Today I had the strange feeling that this city was all mine. After waking up to an empty apartment, I cleaned myself up and ate some leftovers from last night. Being fully awake takes me an extraordinary amount of time lately, I have all these rituals of things I have to do before I go off to the outside, some of them don't really make sense but they keep me entertained. Perhaps every day I just want to go out less than before.
My favorite song had just started playing when I realized I had to go if I wished to catch the next bus. These are my mornings, divided in little half hour windows when I can take a bus or have to wait for the next one. As I'm launching myself to the asphalt world, I keep wondering how much time in my life I've spent going from A to B, on a bus, a car, plane, train, walking... Wondering how much time you've used to take showers or laid motionless and awake waiting to get up. Thinking of all the hours you spend getting the "things" that surround your life, washing your clothes, going to get those light bulbs and the toilet paper, talking to clerks and employees and customer service representatives.... Please hold... Hold your life, our next available agent will be will you shortly.
Snapping out of my train wreck of thought, I was halfway to the bus stop, jaywalking so I could get there in time. I realized something seemed a little off. There were no cars to dodge, I was simply walking across Denny, which is always a bitch to cross. Didn't think much of it, so I kept going my usual way, through an alley and a parking lot. From the looks of it, I was barely going to make it. My mind wandered off...
Does it seem like we are always thinking of ourselves as if we were in a movie or a deodorant commercial? I mean, life can be pretty boring, with all the driving, and the countless hours of doing the things that you're supposed to do in order to be part of these "modern" times, such as paying your phone bill, cleaning your all-clad pots and pans or whitening your teeth in only 30 days. Then when you are walking in that last minute errand to get more trash bags, do you usually see yourself walking, headphones blasting, leather cuff on the right arm, as if you were being shot frame by frame in a jittery camera effect by a hotshot director, as a deep voice starts saying in your head "This is the Fabulous Life of ...", only for that thought to be hijacked by the realization that you forgot to feed your cat.
Nobody to be seen anywhere.

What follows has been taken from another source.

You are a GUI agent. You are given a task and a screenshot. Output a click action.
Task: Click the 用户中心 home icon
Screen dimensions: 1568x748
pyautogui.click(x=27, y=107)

I'm running that last block, making sure I make it there on time, and it suddenly makes sense, there's nobody on the street, not a single soul. It's hot today. It's that time of day when the warmth reflecting from the cement sidewalk feels sticky and uncomfortable. There are no clouds in the sky, just a big bright sun, a huge city around me, and not one person around me. As I sit down on the bus stop bench, I try to remember when was the last time I was the only one taking this bus at this stop, and I can't think of it. Just the fact that I was actually sitting down and waiting makes me nervous, had it been a little early? had I missed it? I don't like missed opportunities.

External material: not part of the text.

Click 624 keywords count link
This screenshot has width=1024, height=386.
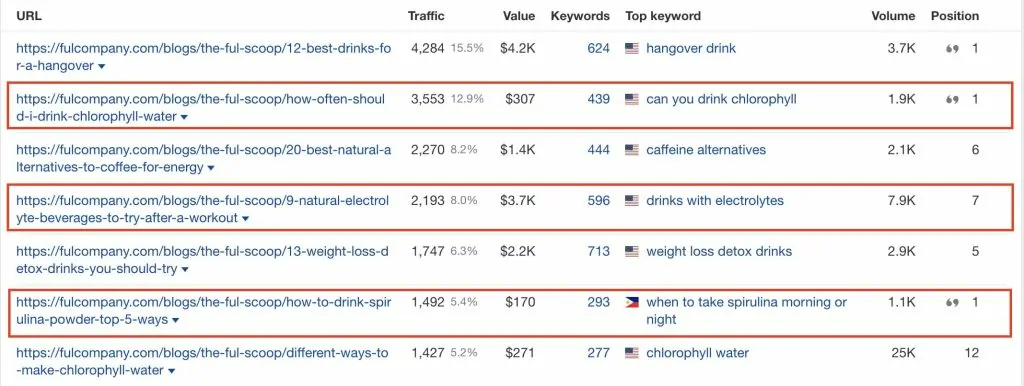tap(598, 48)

Maybe the bus wasn't early, maybe it hadn't come, and maybe it would never come again. In some cosmic fuckup, maybe I was there, in this big city inside this world, and I was left alone. Maybe everybody had been evacuated to another dimension, and I had been left behind for observation. Maybe everyone got so terribly bored that their heart stopped in protest, right in the middle of breakfast, and everybody's bodies were motionless and dead, next to a box of cheerios and a half empty bottle of Tropicana Orange Juice, now with more pulp.

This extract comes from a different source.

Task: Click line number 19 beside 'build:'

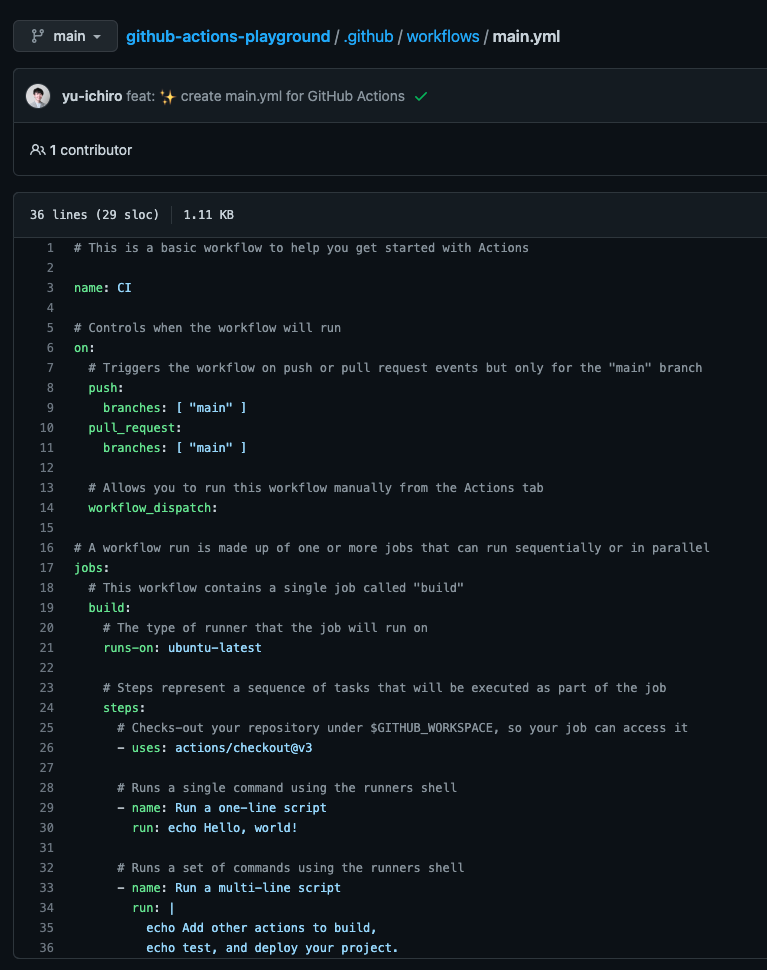Action: click(x=46, y=607)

I let go a sigh of relief, my bus is there. To add to this twilight zone effect, someone decided to paint the whole bus white, with some lettering explaining how this new kind of hybrid vehicle is about to save the world and make us sustainable again. I feel like I'm walking into a hospital room with wheels. I look at the driver somewhat craving human interaction. I say good morning and he doesn't say a thing. He keeps staring out into nothing, with his hand covering the little coin slot, but I know I'm supposed to pay as I leave, one of those pieces of useless and strange knowledge that makes you feel closer to this huge organism that we call a city.
There's not a single person on this bus.
I sit down in the very back and put my feet up on the front seat as if I was half my age, it feels strangely comfortable, like sleeping in the fetal position. And off we go, the bus gets on the highway.
Maybe, I think to myself, people didn't all die. Maybe this morning was the breaking point. Finally it came to us all, the thought that maybe we're living a show, trying to fit our lives into these abstract representations of things we need, we want, we have to have in order to live to our fullest potential, in order to follow a life that is marketable and appealing to all focus groups. Maybe today everyone stayed home and called their friends over, and they are now sitting on the floor, talking to each other, laughing, making memories, sharing stories, feelings, bonding, getting to know what it is that makes them special to everyone else, loving and making love, arguing and reaching compromises, building relationships based on truth and emotion, building a chain made of gold, from one person to the next, the biggest piece of bling for a world previously full of shit.
Then I realize it's an hour later than I thought. Everyone is probably having lunch.